Epidermoids are typically of low density like CSF on a CT scan. Epidermoids expand to fill the interstices of the CSF space. An epidermoid is a lesion that is quite aggressive in insinuating itself around normal brain structures and often has scalloped borders. CT demonstrates a nonenhancing lobulated lesion. Sometimes epidermoids are hard to distinguish from arachnoid cysts, particularly in the cerebellopontine angle cistern ( Table 2-7 ). Classically, epidermoids do not enhance. A stereotypical appearance on a CT scan is that of displacement of the brain stem posteriorly by what appears to be just a dilated cistern anteriorly. In fact, this cistern is really a CSF-density epidermoid with mass effect.
|CT density||CSF||Slightly higher than CSF|
|Blood vessel||Displaces||Insinuates between vessels|
|Intrathecal contrast||Delayed uptake||No uptake, defines borders|
|Characteristic on MRI sequence sensitive to CSF pulsation (steady-state free precession)||Pulsates||Does not pulsate|
MRI has been very helpful in distinguishing between epidermoids and arachnoid cysts, a distinction that is sometimes blurred on a CT scan. On MRI, these lesions are hypointense on T1WI and hyperintense on T2WI, similar to CSF. Most epidermoids are brighter on FLAIR than CSF, unlike arachnoid cysts. On DWI these lesions are typically very bright, showing restricted diffusion on ADC maps and thus easily distinguishable from arachnoid cysts, which are dark on DWI, and have very high diffusivity. Epidermoids do not demonstrate enhancement unless they have been previously operated or secondarily infected. Rarely, epidermoids may be bright on T1WI; this usually is because of high protein and viscosity in the lesion.

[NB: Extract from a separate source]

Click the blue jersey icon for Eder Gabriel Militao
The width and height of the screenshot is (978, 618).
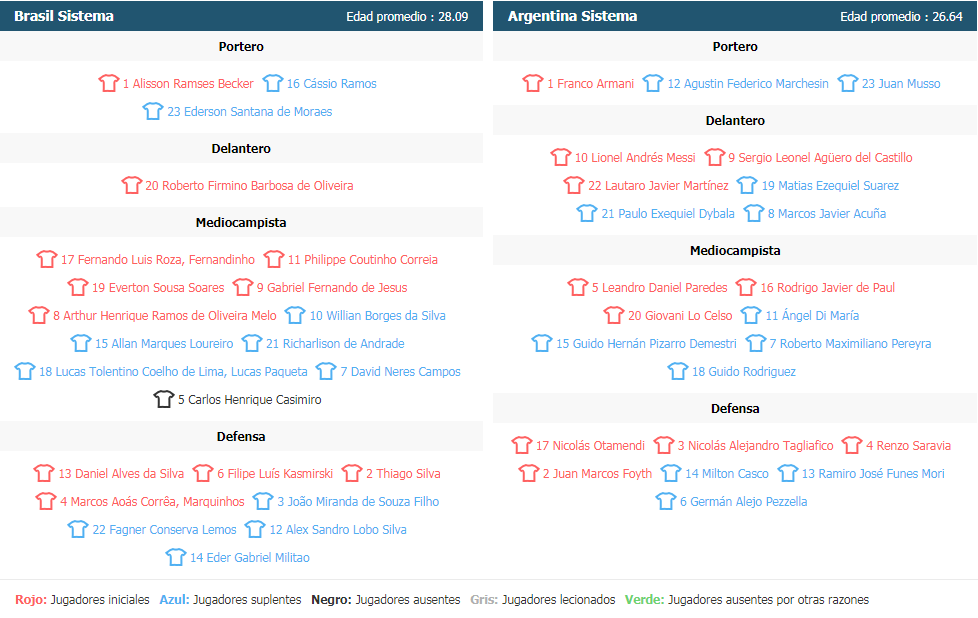(176, 558)
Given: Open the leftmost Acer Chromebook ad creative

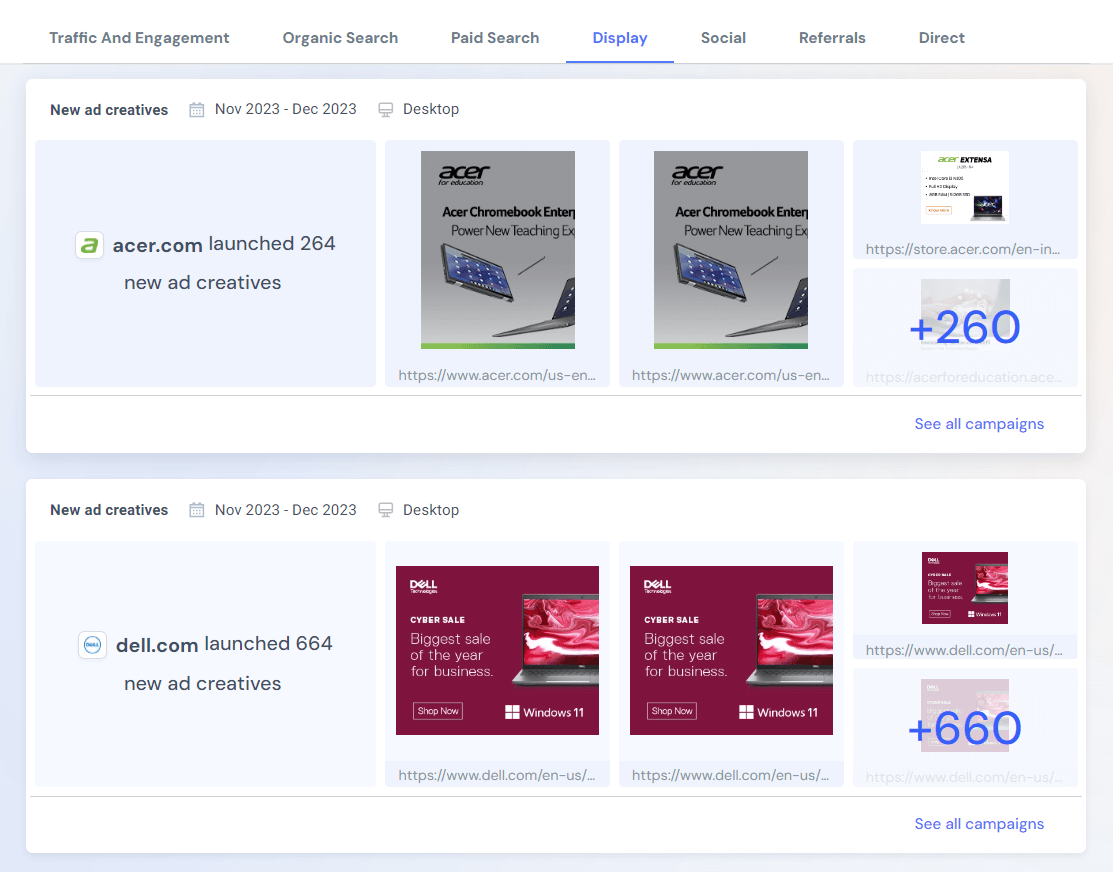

A lesion with the high intensity of fat and signal void of calcification on T1WI suggests a dermoid or teratoma ( Fig. 2-23 ). These lesions more typically occur in the midline as opposed to the epidermoids, which are generally off the midline. Male patients are more commonly affected, and patients are younger than those with epidermoids. The presence of fat may be suggested by an MRI chemical shift artifact seen as a hyperintense and hypointense rim at the borders of the lesion in the frequency-encoding direction. Fat suppression scans decrease the intensity on T1WI. The possibility of a ruptured dermoid should be considered when multiple fat particles are seen scattered on an MRI or when lipid is detected in the CSF (rule out pantopaque myelographic contrast droplets in an old, old patient). Usually the lesions are very well defined. In many cases unruptured dermoids and lipomas are not distinguishable.
Teratomas are congenital neoplasms containing ectodermal (skin, brain), mesodermal (cartilage, bone, fat muscle), and endodermal (cysts with aerodigestive mucosa) elements.
The pineal and suprasellar regions are common sites for teratomas. One will see a lesion of mixed density and intensity. The presence of an enhancing nodule in this neoplasm may help distinguish it from a dermoid.